▶ [SOURCE PASSAGE]:
━━━━━━━━━━━━━━━━━━━━

Artwork: Santu Mofokeng, Concert at Sewefontein, Bloemhof (1989). Silver gelatin print. 100 x 150 cm. Private collection.
Artist Santu Mofokeng Title Concert at Sewefontein, Bloemhof Date 1989 Materials Silver gelatin print Dimensions 100 x 150 cm Edition Edition of 5 Credit Private collection

In 1988, Mofokeng began documenting the lives of tenant labourers in the township of Bloemhof, North West Province. The resulting series of three interconnected photo-essays offers intimate insight into a small poverty-stricken community and their participation in South Africa’s democratic election. These essays form part of a larger project, Mofokeng's Stories (1986–2004), a photobook of eighteen parts, which was included in the exhibition Photo book! Photo-book! Photobook! at A4.

━━━━━━━━━━━━━━━━━━━━

▶ [GIVEN DATA]:
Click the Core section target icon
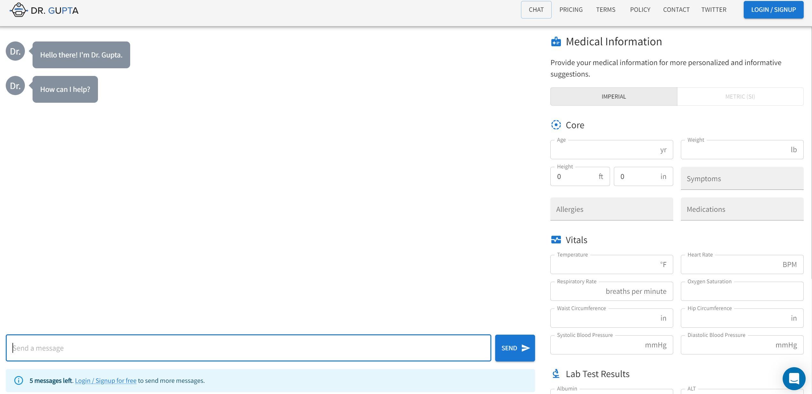The width and height of the screenshot is (812, 394). click(556, 125)
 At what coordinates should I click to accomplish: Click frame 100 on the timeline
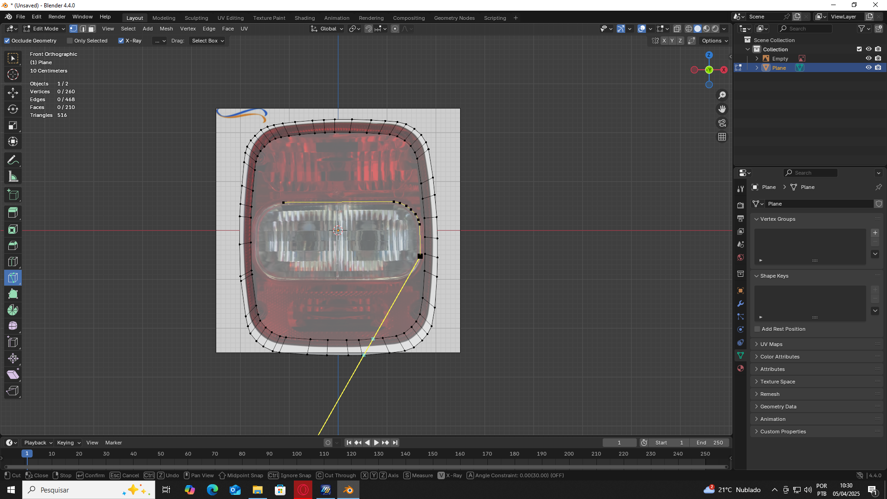[297, 454]
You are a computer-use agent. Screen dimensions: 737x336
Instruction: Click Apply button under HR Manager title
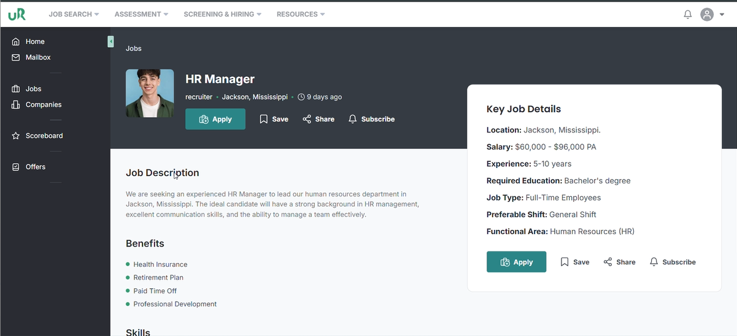pos(215,119)

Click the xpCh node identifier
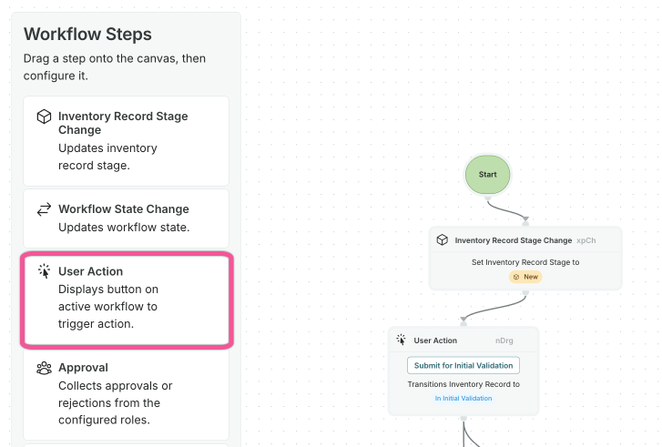586,240

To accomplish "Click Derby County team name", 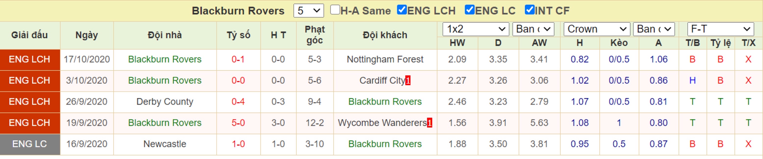I will [165, 102].
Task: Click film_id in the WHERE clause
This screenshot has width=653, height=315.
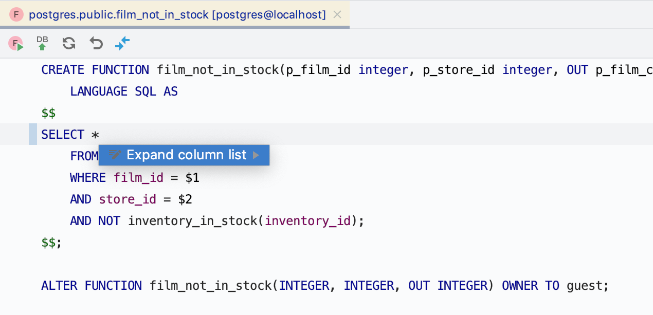Action: click(138, 178)
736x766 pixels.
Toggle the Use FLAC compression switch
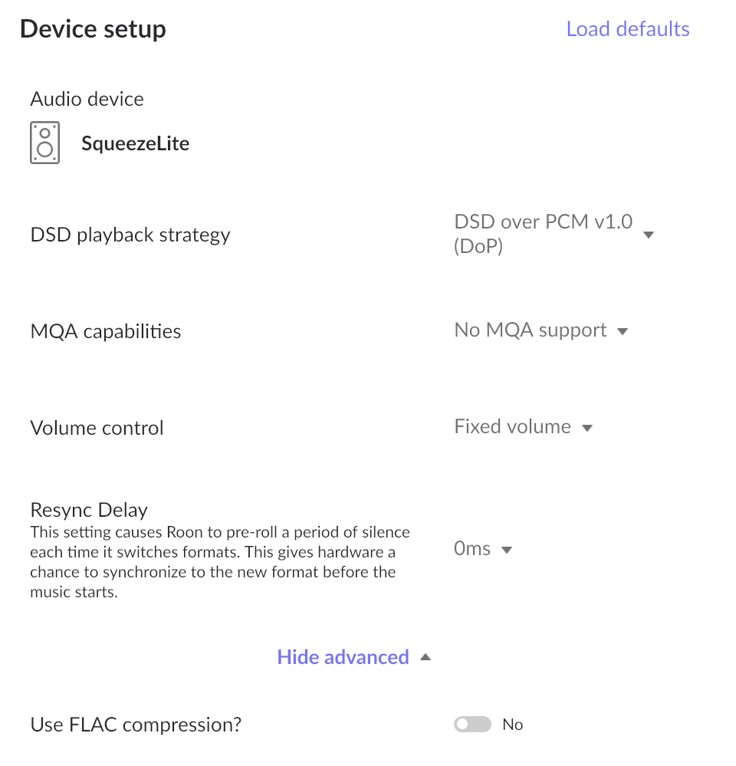[472, 725]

━━━━━━━━━━━━━━━━━━━━

▶ [GIVEN INSTRUCTION A]:
Answer these from the Mofokeng passage:
(i) What are the dimensions of the print?
(ii) In what year did Mofokeng begin documenting tenant labourers in Bloemhof?
(iii) How many parts make up the photobook Stories?
▶ [GIVEN INSTRUCTION B]: Copy the Mofokeng passage word for word from "In 1988, Mofokeng" to "Photobook! at A4.".
▶ [GIVEN INSTRUCTION C]: Write what would come next in the Mofokeng passage, picking up after its final sentence.

▶ [EXERCISE RESPONSE A]:
(i) 100 x 150 cm
(ii) 1988
(iii) Eighteen

▶ [EXERCISE RESPONSE B]:
In 1988, Mofokeng began documenting the lives of tenant labourers in the township of Bloemhof, North West Province. The resulting series of three interconnected photo-essays offers intimate insight into a small poverty-stricken community and their participation in South Africa’s democratic election. These essays form part of a larger project, Mofokeng's Stories (1986–2004), a photobook of eighteen parts, which was included in the exhibition Photo book! Photo-book! Photobook! at A4.

▶ [EXERCISE RESPONSE C]:
“I am interested in the ambiguity of things,” the late photographer Santu Mofokeng wrote. “This comes not from a position of power, but of helplessness.” In many of his pictures, this ambiguity appears as a spreading opacity, a diaphanous pall of rising smoke, mist or dust. Mofokeng grew up, he wrote in his essay Caves, “on the threshing floor of faith…and while I feel reluctant to partake in this gossamer world, I can identify with it.” An agnostic observer attuned to the spiritual lives of others, the pervasive haze that softens so many of his pictures more often takes on a poetic significance. There is to all Mofokeng’s works a distinct quietude – the artist looking not to political drama but to life’s minutiae, those “things I ordinarily do or see.” The tumult of the times, Mofokeng believed, need not be made explicit in photographs. Rather, he suggested, “the violence is in the knowing”; latent in the very places and people he pictured. "His voice, his awareness of where he was in space and history, his ability to think around what he was doing,” Joshua Chuang said of the artist in conversation with Sean O'Toole at A4, “wasn’t predictable but open and raw and simultaneously hidden."